I think this is a new title for XBLA that takes the principals of classic gaming and adds some newer graphics and it has a pretty good feel to it. You move your paddle around the bottom of the screen and collect blocks from the top and push them back up to make groups of four. When you get a group of four, the blocks disappear and can cause a cascading block removal affect if done properly. There are lots of special blocks that remove rows or columns, etc. This title was a good choice to include with the stick as it makes good use of the “Spinner”. It was more difficult to play with the D-Pad or the analog thumb stick on the usual 360 controller. Over all, I’d say the title is pretty fun, and I’ll be going back to it. I think this game might work better with a more accurate control unit like a mouse or real arcade spinner or paddle. You can get a PC version (http://www.popcap.com/launchpage.php?theGame=astropop) as well as download the trial from XBLA.

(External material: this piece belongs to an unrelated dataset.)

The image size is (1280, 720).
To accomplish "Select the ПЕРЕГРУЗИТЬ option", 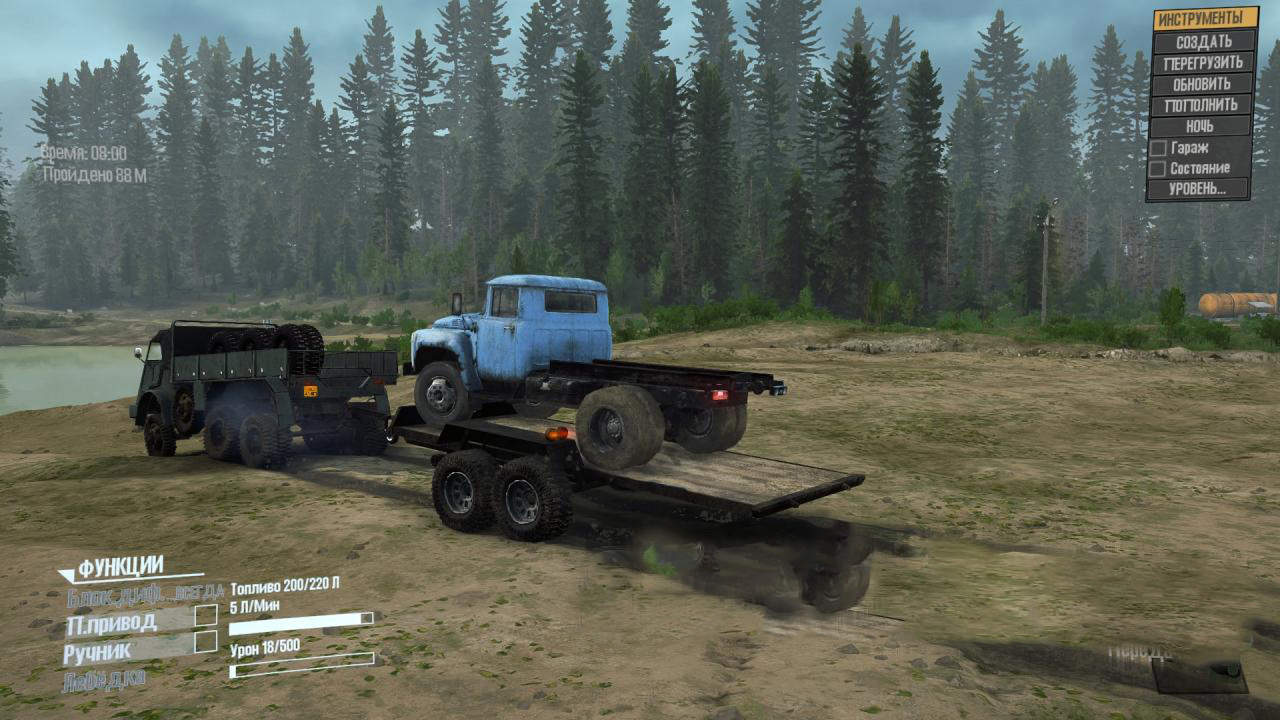I will (x=1204, y=62).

Now, we come to the shoulder buttons… Once again, there is no need to put a shoulder button on this thing. You can’t even reach the left shoulder buttons if you are using the joystick or D-Pad as your finger won’t reach. Ah, the D-pad, and you thought the original 360 controller had a bad D-pad. This one kind-of works, but not well. It is nice that it is slightly larger than the original 360 version, but that’s where the good stops, and the bad kicks in. If you only use it as a touch pad for up-down-left-right, then it functions properly. However, if you try to hit diagonals, or use it in other 4-way games where you are sliding your thumb around, then you find that the control sticks. For example, you are playing Ms. Pac-Man, and you are going left, then swoop your thumb down for the next corner, the D-Pad doesn’t release the diagonal direction. I verified this on the PC control panel, as well. If you swoop from one direction to another, it holds the diagonal even though you are clearly pushing up-down-left-right at the end of the swoop. I think it is a really, really bad pad. Heck, I did try two of these things, and both did the same thing. The second unit seemed a little better, but it still made some games unplayable.

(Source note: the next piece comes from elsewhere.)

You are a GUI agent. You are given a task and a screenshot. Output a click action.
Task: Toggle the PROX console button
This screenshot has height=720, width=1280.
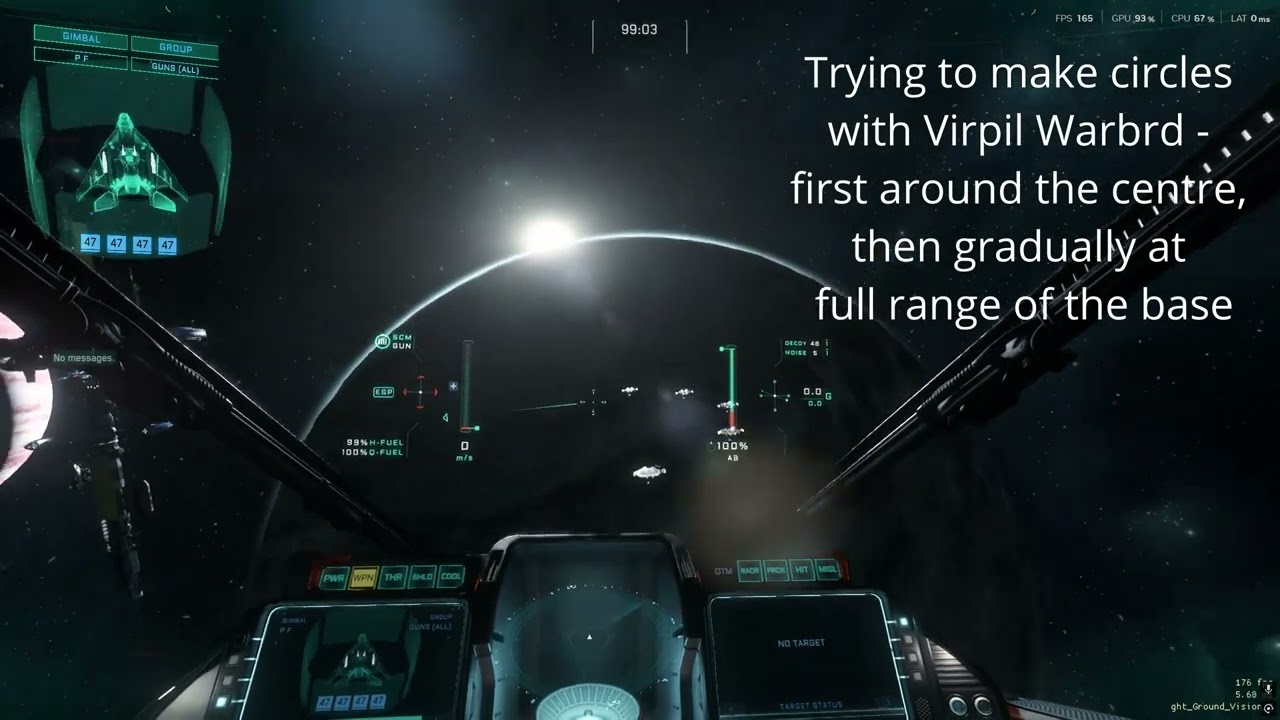click(776, 570)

Did I mention this thing has a cable on it? I am really used to using the wireless controller, and the cable is very annoying. I don’t think Mad Catz had an option to go wireless however, as MS isn’t allowing third parties full access to some design features yet. Lastly, the bottom of the controller is terrible! My hands were cramping up a lot while using it because of how non-ergonomic the unit is. The plastic is also very slick so you can’t get a good hold on it while using it. Yeah, I know, I had blisters back in the day with my 2600 joystick, but at least you could hold it without it slipping out of your hands. And last, and most certainly least, are the turbo functions. They weren’t intuitive to use at all, and I actually had to refer to the manual to use them. In any case, after reading the directions, I didn’t bother to try. I guess I just like the honest way of gaming. My fingers are fast enough for now. *grin*
When summer comes, I am going to tear this thing apart and build a proper arcade controller out of it. I think I may be able to salvage the “spinner” and make it a paddle on a nice large arcade box with real arcade sticks and buttons, etc…

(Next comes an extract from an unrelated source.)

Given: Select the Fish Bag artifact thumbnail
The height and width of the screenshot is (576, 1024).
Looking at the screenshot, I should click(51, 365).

Yeah, I may have been a little harsh. At least when you read the “good” reviews on some other non-arcade web site, you won’t be fooled into wasting your money without knowing what you are getting into. This isn’t an arcade stick. This isn’t an Atari stick. It isn’t a real spinner. It isn’t a good D-Pad. It IS just a few good games with a crappy plastic stick good for making a REAL joystick someday.